● **Work task**:
Go through the listing and copy each line with the string "Representation".
******
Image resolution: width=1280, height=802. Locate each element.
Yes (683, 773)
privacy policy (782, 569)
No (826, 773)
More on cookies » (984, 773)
******
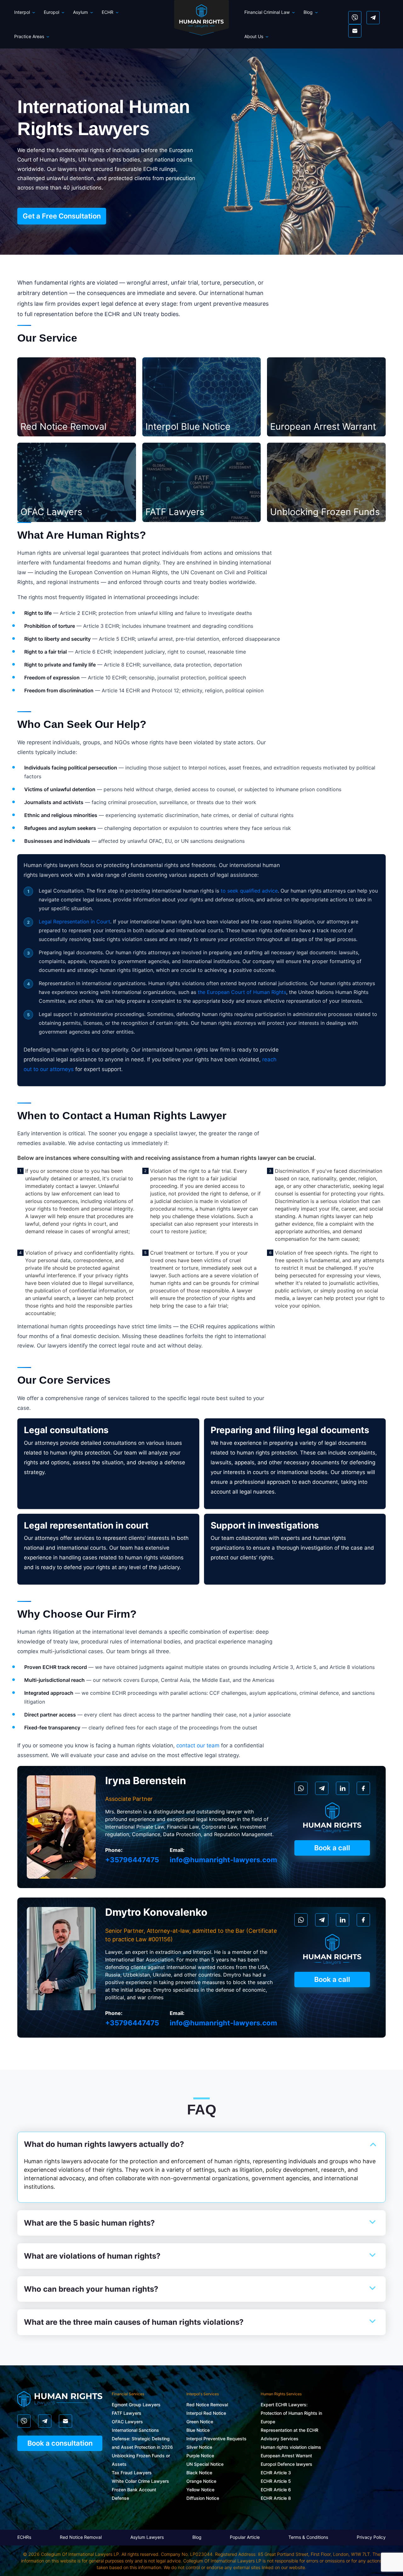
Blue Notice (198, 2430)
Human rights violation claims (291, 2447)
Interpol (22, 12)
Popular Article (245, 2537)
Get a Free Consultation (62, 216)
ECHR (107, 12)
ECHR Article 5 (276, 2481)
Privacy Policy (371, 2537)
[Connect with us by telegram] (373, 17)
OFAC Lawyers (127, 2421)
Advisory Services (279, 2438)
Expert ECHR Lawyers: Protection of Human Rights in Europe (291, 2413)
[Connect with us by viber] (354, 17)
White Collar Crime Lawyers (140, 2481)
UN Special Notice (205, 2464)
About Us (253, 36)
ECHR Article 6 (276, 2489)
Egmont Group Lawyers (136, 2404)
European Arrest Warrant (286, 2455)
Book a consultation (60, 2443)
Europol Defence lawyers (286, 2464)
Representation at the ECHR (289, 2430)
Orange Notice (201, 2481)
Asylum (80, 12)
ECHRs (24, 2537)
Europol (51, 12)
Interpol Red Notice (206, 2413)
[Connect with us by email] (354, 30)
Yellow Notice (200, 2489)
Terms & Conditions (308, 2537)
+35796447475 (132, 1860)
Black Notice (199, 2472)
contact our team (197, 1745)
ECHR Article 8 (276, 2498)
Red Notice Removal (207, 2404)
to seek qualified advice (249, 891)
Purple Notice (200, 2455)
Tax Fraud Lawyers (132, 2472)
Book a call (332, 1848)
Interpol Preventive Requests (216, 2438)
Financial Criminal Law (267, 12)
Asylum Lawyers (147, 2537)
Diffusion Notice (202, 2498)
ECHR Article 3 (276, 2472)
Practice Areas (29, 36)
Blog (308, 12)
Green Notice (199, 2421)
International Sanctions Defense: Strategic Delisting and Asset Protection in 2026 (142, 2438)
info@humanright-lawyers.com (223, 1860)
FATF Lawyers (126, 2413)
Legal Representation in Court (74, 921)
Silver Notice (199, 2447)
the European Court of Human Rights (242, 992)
******
● **Written reply**:
Representation at the ECHR (289, 2430)
Legal Representation in Court (74, 921)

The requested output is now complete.